Does anything beat the smell of bacon crisping under the grill, especially on a hungover Sunday morning? Even my vegan flatmate says she sometimes - just sometimes - finds it tempting.
So it's exciting to report that a new, healthier bacon will be arriving on UK supermarket shelves in a matter of days. Northern Irish brand Finnebrogue has created Naked Bacon, a form of the meat made without using potentially harmful nitrites.
Nitrites are often added to bacon and other processed meats as a preservative and to give it the traditional pink colour, The Times reports. However, the World Health Organization warned in 2015 that consuming nitrites can increase a person's risk of contracting bowel cancer.
Instead of nitrites, Finnebrogue has used "a combination of innovation and natural fruit and spice extracts" to preserve and colour its Naked Bacon. Professor Chris Elliott of Queen's University Belfast, who led the government's investigation into the 2013 horsemeat scandal, has given the new bacon his backing.
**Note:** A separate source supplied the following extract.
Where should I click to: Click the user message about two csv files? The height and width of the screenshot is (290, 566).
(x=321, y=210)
“Many forms of processed foods have come under the spotlight over recent years for their unhealthy attributes. Processed red meat in particular has been a focal point," he said.
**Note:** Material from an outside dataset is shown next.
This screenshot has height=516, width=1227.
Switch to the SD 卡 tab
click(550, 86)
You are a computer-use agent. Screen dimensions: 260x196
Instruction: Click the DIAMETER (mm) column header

"Nitro-containing compounds, used in the manufacture of traditional bacons, are known to cause the formation of chemicals that have negative health impacts. To have a bacon produced naturally, that doesn’t require such chemicals to be added or formed during processing, is a very welcome development."
Naked Bacon will go on sale in branches of Waitrose, Morrisons and Sainsbury's on the 10th of January. It will be followed five days later by Finnebrogue's Naked Ham, which is similarly free from nitrites. The company has said it is now working with M&S to produce a nitrite-free bacon for their own-brand range, too.